Activity
Each entry needs to be repeated exactly, with nothing added or removed.

Input data
* * * *
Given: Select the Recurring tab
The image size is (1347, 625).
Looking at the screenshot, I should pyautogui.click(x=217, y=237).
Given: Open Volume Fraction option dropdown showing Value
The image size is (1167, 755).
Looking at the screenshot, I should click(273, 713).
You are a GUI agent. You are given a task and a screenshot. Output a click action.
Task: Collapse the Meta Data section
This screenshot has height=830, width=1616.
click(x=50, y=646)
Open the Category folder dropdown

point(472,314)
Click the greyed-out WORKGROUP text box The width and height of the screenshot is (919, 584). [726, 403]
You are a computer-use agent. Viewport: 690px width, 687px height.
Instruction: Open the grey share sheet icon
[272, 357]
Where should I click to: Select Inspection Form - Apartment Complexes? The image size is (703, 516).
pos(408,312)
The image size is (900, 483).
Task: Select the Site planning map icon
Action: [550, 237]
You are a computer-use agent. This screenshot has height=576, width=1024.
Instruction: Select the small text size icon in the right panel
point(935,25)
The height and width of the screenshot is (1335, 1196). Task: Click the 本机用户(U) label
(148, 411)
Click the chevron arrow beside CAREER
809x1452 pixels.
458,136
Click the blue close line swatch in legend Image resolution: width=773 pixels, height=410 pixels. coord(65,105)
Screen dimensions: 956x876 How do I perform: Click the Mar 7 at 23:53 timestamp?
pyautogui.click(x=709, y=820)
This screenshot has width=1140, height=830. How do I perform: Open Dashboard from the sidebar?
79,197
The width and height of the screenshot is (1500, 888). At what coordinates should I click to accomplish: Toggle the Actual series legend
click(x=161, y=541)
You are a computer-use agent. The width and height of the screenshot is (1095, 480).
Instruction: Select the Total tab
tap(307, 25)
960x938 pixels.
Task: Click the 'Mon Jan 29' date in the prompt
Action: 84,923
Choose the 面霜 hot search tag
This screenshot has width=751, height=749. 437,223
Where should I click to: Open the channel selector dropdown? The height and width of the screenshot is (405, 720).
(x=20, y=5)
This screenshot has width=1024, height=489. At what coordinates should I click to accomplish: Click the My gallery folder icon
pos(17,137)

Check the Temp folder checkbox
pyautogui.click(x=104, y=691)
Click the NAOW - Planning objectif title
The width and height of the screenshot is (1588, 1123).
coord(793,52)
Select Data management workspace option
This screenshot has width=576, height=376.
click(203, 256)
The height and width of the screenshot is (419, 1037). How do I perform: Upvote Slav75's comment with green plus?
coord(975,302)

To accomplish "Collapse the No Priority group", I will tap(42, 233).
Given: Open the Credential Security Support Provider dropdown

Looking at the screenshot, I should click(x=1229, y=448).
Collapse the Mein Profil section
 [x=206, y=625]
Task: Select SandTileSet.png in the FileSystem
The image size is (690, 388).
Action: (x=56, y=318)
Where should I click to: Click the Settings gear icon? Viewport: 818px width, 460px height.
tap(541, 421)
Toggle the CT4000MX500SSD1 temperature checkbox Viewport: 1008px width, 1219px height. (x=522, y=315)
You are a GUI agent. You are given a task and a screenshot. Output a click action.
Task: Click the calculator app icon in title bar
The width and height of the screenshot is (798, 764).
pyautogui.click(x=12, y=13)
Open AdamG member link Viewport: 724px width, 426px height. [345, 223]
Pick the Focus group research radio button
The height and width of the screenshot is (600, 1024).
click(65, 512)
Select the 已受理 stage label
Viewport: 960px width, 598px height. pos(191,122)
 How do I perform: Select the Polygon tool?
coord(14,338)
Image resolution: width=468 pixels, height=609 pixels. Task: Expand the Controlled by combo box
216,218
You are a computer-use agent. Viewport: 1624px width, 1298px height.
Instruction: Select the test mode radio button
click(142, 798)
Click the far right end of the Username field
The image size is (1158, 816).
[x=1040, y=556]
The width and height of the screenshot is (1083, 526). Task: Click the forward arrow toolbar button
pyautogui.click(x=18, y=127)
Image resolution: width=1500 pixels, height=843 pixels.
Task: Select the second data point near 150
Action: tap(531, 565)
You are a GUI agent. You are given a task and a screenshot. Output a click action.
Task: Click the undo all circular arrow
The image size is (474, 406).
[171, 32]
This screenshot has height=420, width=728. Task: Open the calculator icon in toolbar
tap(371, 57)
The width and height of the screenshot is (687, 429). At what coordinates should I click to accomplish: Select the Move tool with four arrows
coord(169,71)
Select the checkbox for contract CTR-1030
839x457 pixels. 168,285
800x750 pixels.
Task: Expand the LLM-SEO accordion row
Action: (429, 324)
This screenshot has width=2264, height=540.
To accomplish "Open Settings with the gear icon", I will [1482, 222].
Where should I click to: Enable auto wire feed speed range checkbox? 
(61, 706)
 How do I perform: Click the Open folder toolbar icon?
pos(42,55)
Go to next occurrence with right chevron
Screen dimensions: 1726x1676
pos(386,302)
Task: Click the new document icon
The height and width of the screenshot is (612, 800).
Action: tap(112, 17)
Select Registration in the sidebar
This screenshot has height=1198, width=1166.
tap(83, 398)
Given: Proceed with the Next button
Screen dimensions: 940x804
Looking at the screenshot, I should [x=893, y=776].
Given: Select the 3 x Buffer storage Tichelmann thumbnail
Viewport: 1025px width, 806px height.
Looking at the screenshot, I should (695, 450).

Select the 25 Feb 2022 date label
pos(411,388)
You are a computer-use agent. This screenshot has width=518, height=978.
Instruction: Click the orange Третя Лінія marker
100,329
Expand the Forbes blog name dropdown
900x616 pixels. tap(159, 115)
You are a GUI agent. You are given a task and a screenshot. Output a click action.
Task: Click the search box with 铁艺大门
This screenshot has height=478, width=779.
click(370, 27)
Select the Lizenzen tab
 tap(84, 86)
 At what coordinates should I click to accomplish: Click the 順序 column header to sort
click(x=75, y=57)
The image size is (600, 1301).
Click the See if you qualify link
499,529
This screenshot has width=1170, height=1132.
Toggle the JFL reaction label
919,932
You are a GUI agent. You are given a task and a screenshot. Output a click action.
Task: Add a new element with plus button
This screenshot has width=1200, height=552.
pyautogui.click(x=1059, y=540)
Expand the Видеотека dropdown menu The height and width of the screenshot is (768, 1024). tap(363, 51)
* * * *
Written response
Given: Select the Recurring tab
The image size is (1347, 625).
Looking at the screenshot, I should pyautogui.click(x=217, y=237).
Given: Open Volume Fraction option dropdown showing Value
The image size is (1167, 755).
Looking at the screenshot, I should click(273, 713).
You are a GUI agent. You are given a task and a screenshot. Output a click action.
Task: Collapse the Meta Data section
This screenshot has height=830, width=1616.
click(x=50, y=646)
Open the Category folder dropdown

point(472,314)
Click the greyed-out WORKGROUP text box The width and height of the screenshot is (919, 584). [726, 403]
You are a computer-use agent. Viewport: 690px width, 687px height.
Instruction: Open the grey share sheet icon
[272, 357]
Where should I click to: Select Inspection Form - Apartment Complexes? The image size is (703, 516).
pos(408,312)
The image size is (900, 483).
Task: Select the Site planning map icon
Action: [550, 237]
You are a computer-use agent. This screenshot has height=576, width=1024.
Instruction: Select the small text size icon in the right panel
point(935,25)
The height and width of the screenshot is (1335, 1196). Task: Click the 本机用户(U) label
(148, 411)
Click the chevron arrow beside CAREER
809x1452 pixels.
458,136
Click the blue close line swatch in legend Image resolution: width=773 pixels, height=410 pixels. coord(65,105)
Screen dimensions: 956x876 How do I perform: Click the Mar 7 at 23:53 timestamp?
pyautogui.click(x=709, y=820)
This screenshot has width=1140, height=830. How do I perform: Open Dashboard from the sidebar?
79,197
The width and height of the screenshot is (1500, 888). At what coordinates should I click to accomplish: Toggle the Actual series legend
click(x=161, y=541)
You are a computer-use agent. The width and height of the screenshot is (1095, 480).
Instruction: Select the Total tab
tap(307, 25)
960x938 pixels.
Task: Click the 'Mon Jan 29' date in the prompt
Action: 84,923
Choose the 面霜 hot search tag
This screenshot has width=751, height=749. 437,223
Where should I click to: Open the channel selector dropdown? The height and width of the screenshot is (405, 720).
(x=20, y=5)
This screenshot has width=1024, height=489. At what coordinates should I click to accomplish: Click the My gallery folder icon
pos(17,137)

Check the Temp folder checkbox
pyautogui.click(x=104, y=691)
Click the NAOW - Planning objectif title
The width and height of the screenshot is (1588, 1123).
coord(793,52)
Select Data management workspace option
This screenshot has width=576, height=376.
click(203, 256)
The height and width of the screenshot is (419, 1037). How do I perform: Upvote Slav75's comment with green plus?
coord(975,302)

To accomplish "Collapse the No Priority group", I will tap(42, 233).
Given: Open the Credential Security Support Provider dropdown

Looking at the screenshot, I should click(x=1229, y=448).
Collapse the Mein Profil section
 [x=206, y=625]
Task: Select SandTileSet.png in the FileSystem
The image size is (690, 388).
Action: (x=56, y=318)
Where should I click to: Click the Settings gear icon? Viewport: 818px width, 460px height.
tap(541, 421)
Toggle the CT4000MX500SSD1 temperature checkbox Viewport: 1008px width, 1219px height. (x=522, y=315)
You are a GUI agent. You are given a task and a screenshot. Output a click action.
Task: Click the calculator app icon in title bar
The width and height of the screenshot is (798, 764).
pyautogui.click(x=12, y=13)
Open AdamG member link Viewport: 724px width, 426px height. [345, 223]
Pick the Focus group research radio button
The height and width of the screenshot is (600, 1024).
click(65, 512)
Select the 已受理 stage label
Viewport: 960px width, 598px height. pos(191,122)
 How do I perform: Select the Polygon tool?
coord(14,338)
Image resolution: width=468 pixels, height=609 pixels. Task: Expand the Controlled by combo box
216,218
You are a computer-use agent. Viewport: 1624px width, 1298px height.
Instruction: Select the test mode radio button
click(142, 798)
Click the far right end of the Username field
The image size is (1158, 816).
[x=1040, y=556]
The width and height of the screenshot is (1083, 526). Task: Click the forward arrow toolbar button
pyautogui.click(x=18, y=127)
Image resolution: width=1500 pixels, height=843 pixels.
Task: Select the second data point near 150
Action: tap(531, 565)
You are a GUI agent. You are given a task and a screenshot. Output a click action.
Task: Click the undo all circular arrow
The image size is (474, 406).
[171, 32]
This screenshot has height=420, width=728. Task: Open the calculator icon in toolbar
tap(371, 57)
The width and height of the screenshot is (687, 429). At what coordinates should I click to accomplish: Select the Move tool with four arrows
coord(169,71)
Select the checkbox for contract CTR-1030
839x457 pixels. 168,285
800x750 pixels.
Task: Expand the LLM-SEO accordion row
Action: (429, 324)
This screenshot has width=2264, height=540.
To accomplish "Open Settings with the gear icon", I will [1482, 222].
Where should I click to: Enable auto wire feed speed range checkbox? 
(61, 706)
 How do I perform: Click the Open folder toolbar icon?
pos(42,55)
Go to next occurrence with right chevron
Screen dimensions: 1726x1676
pos(386,302)
Task: Click the new document icon
The height and width of the screenshot is (612, 800).
Action: tap(112, 17)
Select Registration in the sidebar
This screenshot has height=1198, width=1166.
tap(83, 398)
Given: Proceed with the Next button
Screen dimensions: 940x804
Looking at the screenshot, I should [x=893, y=776].
Given: Select the 3 x Buffer storage Tichelmann thumbnail
Viewport: 1025px width, 806px height.
Looking at the screenshot, I should (695, 450).

Select the 25 Feb 2022 date label
pos(411,388)
You are a computer-use agent. This screenshot has width=518, height=978.
Instruction: Click the orange Третя Лінія marker
100,329
Expand the Forbes blog name dropdown
900x616 pixels. tap(159, 115)
You are a GUI agent. You are given a task and a screenshot. Output a click action.
Task: Click the search box with 铁艺大门
This screenshot has height=478, width=779.
click(370, 27)
Select the Lizenzen tab
 tap(84, 86)
 At what coordinates should I click to accomplish: Click the 順序 column header to sort
click(x=75, y=57)
The image size is (600, 1301).
Click the See if you qualify link
499,529
This screenshot has width=1170, height=1132.
Toggle the JFL reaction label
919,932
You are a GUI agent. You are given a task and a screenshot. Output a click action.
Task: Add a new element with plus button
This screenshot has width=1200, height=552.
pyautogui.click(x=1059, y=540)
Expand the Видеотека dropdown menu The height and width of the screenshot is (768, 1024). tap(363, 51)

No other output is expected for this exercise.